1985 American adventure television film

The Corsican Brothers is a 1985 American adventure television film based on the 1844 novella by Alexandre Dumas. It was directed by Ian Sharp, and stars Trevor Eve, Geraldine Chaplin, Olivia Hussey, Nicholas Clay, Jean Marsh, Benedict Taylor, Simon Ward, and Donald Pleasence. It aired on CBS on February 5, 1985, as an episode of the Hallmark Hall of Fame series.

==Plot==
The de Franchi family is locked in a deadly vendetta with the de Giudici family in 19th century Corsica. Lucien and Louis de Franchi are twin brothers. Lucien wants to continue Corsican traditions, while Louis wants to end the vendetta and declare peace. Both brothers are in love with Annamaria de Giudice.

==Cast==
- Trevor Eve as Louis de Franchi / Lucien de Franchi
- Geraldine Chaplin as Madame De Franchi
- Olivia Hussey as Annamaria De Giudice
- Nicholas Clay as Giordano Martelli
- Jean Marsh as Mazzere
- Benedict Taylor as Georges Du Caillaud
- Simon Ward as Duc Dechateau Renaud
- Donald Pleasence as Chancellor
- James Hazeldine as Vincente De Franchi
- Patsy Kensit-Healy as Emilie Du Caillaud
- Margaret Tyzack as Madame De Giudice
- Mark Ryan as Bernardo De Giudice

==Production==
The lead role was originally meant to be played by Pierce Brosnan, then best known for Remington Steele. However he read the script for the feature film Nomads and decided to make that instead. It turned out that Corsican producer Norman Rosemont was unable to accommodate Brosnan's limited schedule.

Instead the producers cast Trevor Eve, who several CBS executives had seen on stage in London.

The film was shot in Aix-en-Provence and the south of France hill village of Cipieres.

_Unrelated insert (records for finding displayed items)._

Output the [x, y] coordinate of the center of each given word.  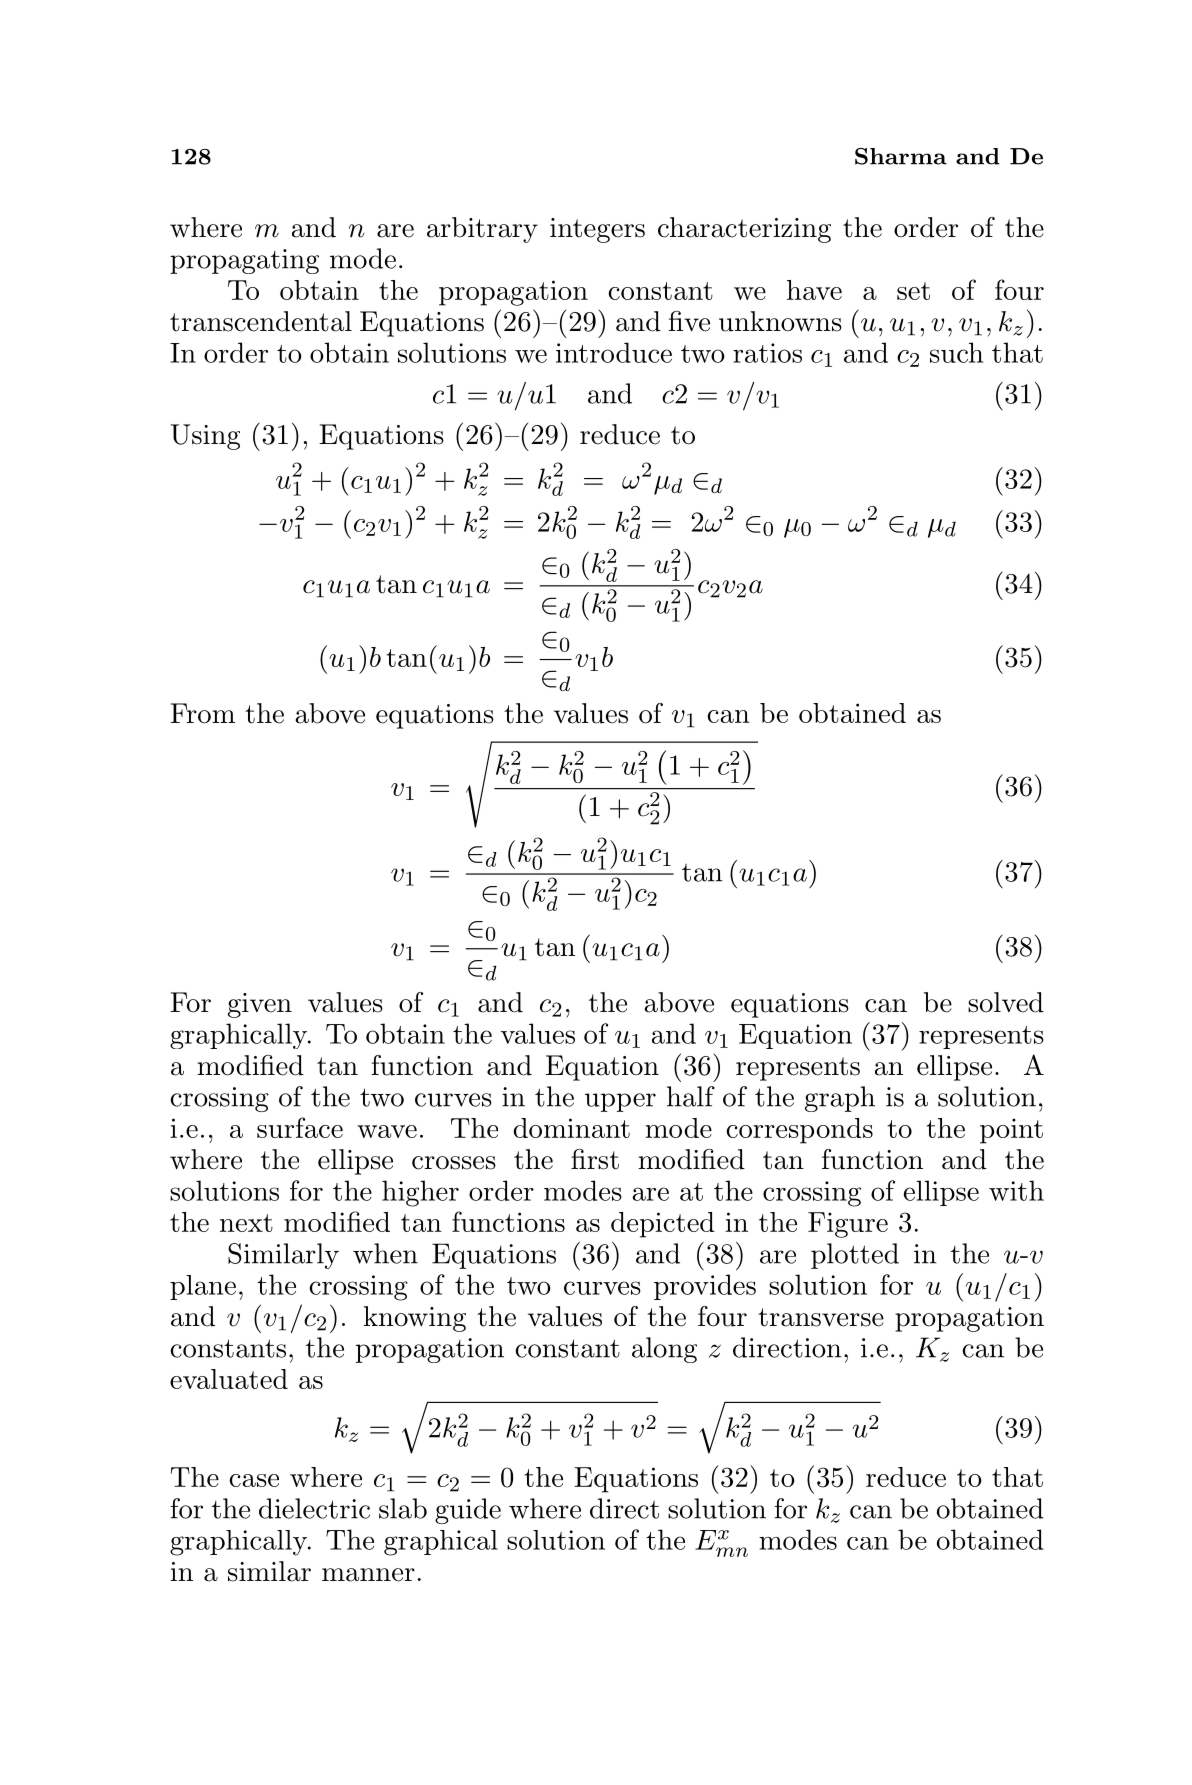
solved [1006, 1002]
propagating [244, 261]
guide [468, 1511]
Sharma [901, 156]
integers [597, 230]
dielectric [314, 1508]
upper [620, 1102]
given [260, 1005]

Star Trevor Eve said "Lucien was the hunter. I played him as a rough, tough kid. The kind who as a boy yelled a lot and developed a hoarseness in his voice. He dressed roughly and wore the same clothes every day. His hair was wild and was never washed. Louis was more cerebral and refined. He was better groomed. It was easier to play Lucien. You could flop out of bed in the morning and go to the set without brushing your hair."

==Reception==
The New York Times called it "giddy escapist hookum" which "nevertheless skillfully recaptures the flavour and rhythms of old-time Technicolor words-and-daggers romps".

The Chicago Tribune said the film "has an old-fashioned look and a few drawbacks. Its sword play rings of clashing steel, but its dialogue has the clunk of wood, despite the best efforts of a sterling cast."